Os contratempos são tão graves que colocam em risco a meta mundial de energia verde: triplicar a capacidade de energia renovável até 2030.

Em contraste com os EUA, onde as políticas antirrenováveis ​​do presidente Donald Trump prejudicaram o setor, o Brasil continua sendo um firme defensor da energia verde.

Grande produtor de energia hidrelétrica, o país possui, por ampla margem, a matriz energética mais limpa entre todos os países do G-20. Também conquistou o terceiro lugar global em nova capacidade eólica e solar no ano passado.

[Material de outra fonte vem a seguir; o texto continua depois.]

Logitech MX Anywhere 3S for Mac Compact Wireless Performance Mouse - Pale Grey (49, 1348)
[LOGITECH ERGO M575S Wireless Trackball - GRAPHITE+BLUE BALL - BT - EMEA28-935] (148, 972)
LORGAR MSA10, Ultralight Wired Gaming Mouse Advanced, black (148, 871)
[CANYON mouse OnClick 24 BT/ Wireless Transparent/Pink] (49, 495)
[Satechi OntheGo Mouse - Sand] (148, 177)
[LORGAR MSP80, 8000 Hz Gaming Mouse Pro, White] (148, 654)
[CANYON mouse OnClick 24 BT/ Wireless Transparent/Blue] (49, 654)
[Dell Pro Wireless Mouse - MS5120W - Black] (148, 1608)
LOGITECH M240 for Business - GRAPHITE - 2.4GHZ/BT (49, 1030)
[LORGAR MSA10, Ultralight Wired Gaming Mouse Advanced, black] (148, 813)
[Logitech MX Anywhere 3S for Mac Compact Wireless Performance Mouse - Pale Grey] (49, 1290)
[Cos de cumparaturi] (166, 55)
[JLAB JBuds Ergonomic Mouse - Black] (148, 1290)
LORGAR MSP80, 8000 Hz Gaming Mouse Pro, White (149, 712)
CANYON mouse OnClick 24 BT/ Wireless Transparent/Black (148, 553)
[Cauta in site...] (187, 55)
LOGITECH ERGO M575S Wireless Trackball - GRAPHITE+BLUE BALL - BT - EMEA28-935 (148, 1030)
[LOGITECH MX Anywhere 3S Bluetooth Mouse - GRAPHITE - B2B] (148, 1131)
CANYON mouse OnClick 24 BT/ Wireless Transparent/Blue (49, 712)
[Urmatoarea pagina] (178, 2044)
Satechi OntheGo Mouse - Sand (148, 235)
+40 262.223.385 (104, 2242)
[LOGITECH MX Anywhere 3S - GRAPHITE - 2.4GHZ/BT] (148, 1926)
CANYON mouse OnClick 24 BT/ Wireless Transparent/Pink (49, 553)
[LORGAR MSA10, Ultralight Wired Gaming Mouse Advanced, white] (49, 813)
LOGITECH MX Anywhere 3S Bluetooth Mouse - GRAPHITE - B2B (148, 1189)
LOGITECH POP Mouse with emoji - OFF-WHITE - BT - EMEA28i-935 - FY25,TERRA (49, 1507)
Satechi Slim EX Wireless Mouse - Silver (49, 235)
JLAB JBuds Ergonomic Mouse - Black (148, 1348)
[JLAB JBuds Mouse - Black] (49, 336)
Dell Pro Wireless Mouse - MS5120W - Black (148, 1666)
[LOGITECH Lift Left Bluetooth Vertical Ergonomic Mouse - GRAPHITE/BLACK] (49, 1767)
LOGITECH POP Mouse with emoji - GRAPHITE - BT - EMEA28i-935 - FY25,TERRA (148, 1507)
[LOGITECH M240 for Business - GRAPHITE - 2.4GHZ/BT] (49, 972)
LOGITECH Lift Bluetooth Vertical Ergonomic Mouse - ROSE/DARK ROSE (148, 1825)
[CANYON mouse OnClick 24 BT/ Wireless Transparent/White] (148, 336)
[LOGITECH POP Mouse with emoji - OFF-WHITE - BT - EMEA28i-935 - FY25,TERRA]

Mas o setor de energias renováveis ​​do Brasil tem sido, em parte, vítima de seu próprio sucesso. O aumento da produção com novas fontes eólica e solar criou um excesso de energia durante o dia e não há linhas de transmissão suficientes para absorver toda a eletricidade, forçando as operadoras de rede a limitar a produção desses projetos. As emissões relacionadas à energia do país ainda precisam cair drasticamente para atingir zero líquido até 2050, de acordo com a BloombergNEF — uma meta que pode ser ainda mais ameaçada pelos problemas do setor de energias renováveis.

“Estamos vivendo o pior momento para o setor de energia do Brasil”, disse Elbia Gannoum, presidente da Abeeólica, associação nacional que representa parques eólicos. “É a primeira vez que vejo uma crise desta magnitude e duração. Isso não é algo que se resolverá amanhã”, disse ela em uma entrevista.

A Rio Alto Energias não quis comentar, enquanto o 2W Ecobank não respondeu aos pedidos de comentário. A Aeris afirmou que a empresa renegociou 90% de sua dívida e ainda está em negociações para reestruturar seus empréstimos restantes, “abrindo caminho para uma melhora sustentada em sua situação financeira”.

O problema é tão generalizado que a Abeeólica e a Absolar, associação da indústria solar do Brasil, foram solicitadas a conversar com bancos e investidores para ajudar a estender os vencimentos de suas dívidas, de modo que as empresas que enfrentam reduções de receita de até 60% possam sobreviver à crise de curto prazo.

“Os empréstimos e títulos serão pagos, mas as pessoas precisam entender que o setor está passando por uma situação excepcional”, disse Rodrigo Sauaia, CEO da Absolar, em entrevista. “É do interesse dos investidores e bancos superar essa tempestade junto com o setor.”

Credores

O BTG Pactual e o Santander estão entre os credores de algumas das empresas brasileiras de energia eólica e solar em dificuldades, juntamente com credores estatais como o BNDES e o Banco do Nordeste do Brasil SA.

Investidores, incluindo a JGP Gestão de Crédito, também foram afetados. O BNDES e a JGP não quiseram comentar, enquanto o BTG e o Santander Brasil não responderam aos pedidos de comentário.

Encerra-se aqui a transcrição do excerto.